§ **WORK ITEM**:
Repeat exactly, and only, the lines below starting at the line that contains "Task: Copy the BSIN identifier" and ending at the line that contains "Insert a code block", inclusive of both.

Collected data entries
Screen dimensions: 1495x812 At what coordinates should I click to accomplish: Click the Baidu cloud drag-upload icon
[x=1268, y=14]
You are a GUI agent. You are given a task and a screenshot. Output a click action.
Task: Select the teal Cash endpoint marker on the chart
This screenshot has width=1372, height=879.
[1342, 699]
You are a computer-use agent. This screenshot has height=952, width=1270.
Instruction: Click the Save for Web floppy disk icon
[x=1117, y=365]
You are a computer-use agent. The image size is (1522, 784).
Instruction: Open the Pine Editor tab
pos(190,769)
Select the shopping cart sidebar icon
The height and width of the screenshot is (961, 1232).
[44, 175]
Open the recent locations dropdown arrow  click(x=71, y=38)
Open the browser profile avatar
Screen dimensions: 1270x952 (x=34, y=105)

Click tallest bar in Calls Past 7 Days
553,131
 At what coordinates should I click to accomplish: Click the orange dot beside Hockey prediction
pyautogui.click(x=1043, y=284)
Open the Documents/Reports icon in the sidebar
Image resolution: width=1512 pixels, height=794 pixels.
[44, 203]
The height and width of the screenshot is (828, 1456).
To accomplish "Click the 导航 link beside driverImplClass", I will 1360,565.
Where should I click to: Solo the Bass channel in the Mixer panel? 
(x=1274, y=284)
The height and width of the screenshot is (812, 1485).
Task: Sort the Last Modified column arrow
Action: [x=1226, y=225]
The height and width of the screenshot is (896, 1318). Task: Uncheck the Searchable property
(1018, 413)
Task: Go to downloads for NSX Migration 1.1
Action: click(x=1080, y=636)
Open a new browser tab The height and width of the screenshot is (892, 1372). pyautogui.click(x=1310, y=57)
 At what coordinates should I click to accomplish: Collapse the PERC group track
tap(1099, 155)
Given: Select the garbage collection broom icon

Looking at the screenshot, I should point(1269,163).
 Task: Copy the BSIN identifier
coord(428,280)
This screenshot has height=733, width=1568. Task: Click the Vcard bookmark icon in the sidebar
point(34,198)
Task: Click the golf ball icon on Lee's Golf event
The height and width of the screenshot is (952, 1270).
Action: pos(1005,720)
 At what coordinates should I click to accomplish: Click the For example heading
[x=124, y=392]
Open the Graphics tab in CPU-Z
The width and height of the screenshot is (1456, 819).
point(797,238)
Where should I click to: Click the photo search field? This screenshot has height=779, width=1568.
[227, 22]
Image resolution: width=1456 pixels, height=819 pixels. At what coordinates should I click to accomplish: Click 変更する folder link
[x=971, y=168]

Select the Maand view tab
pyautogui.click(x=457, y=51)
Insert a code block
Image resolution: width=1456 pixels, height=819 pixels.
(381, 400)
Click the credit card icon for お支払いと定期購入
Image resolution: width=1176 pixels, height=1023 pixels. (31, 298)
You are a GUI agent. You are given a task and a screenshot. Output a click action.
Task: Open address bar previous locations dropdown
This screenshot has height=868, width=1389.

§ **THE ANSWER**:
 Task: Copy the BSIN identifier
coord(428,280)
This screenshot has height=733, width=1568. Task: Click the Vcard bookmark icon in the sidebar
point(34,198)
Task: Click the golf ball icon on Lee's Golf event
The height and width of the screenshot is (952, 1270).
Action: pos(1005,720)
 At what coordinates should I click to accomplish: Click the For example heading
[x=124, y=392]
Open the Graphics tab in CPU-Z
The width and height of the screenshot is (1456, 819).
point(797,238)
Where should I click to: Click the photo search field? This screenshot has height=779, width=1568.
[227, 22]
Image resolution: width=1456 pixels, height=819 pixels. At what coordinates should I click to accomplish: Click 変更する folder link
[x=971, y=168]

Select the Maand view tab
pyautogui.click(x=457, y=51)
Insert a code block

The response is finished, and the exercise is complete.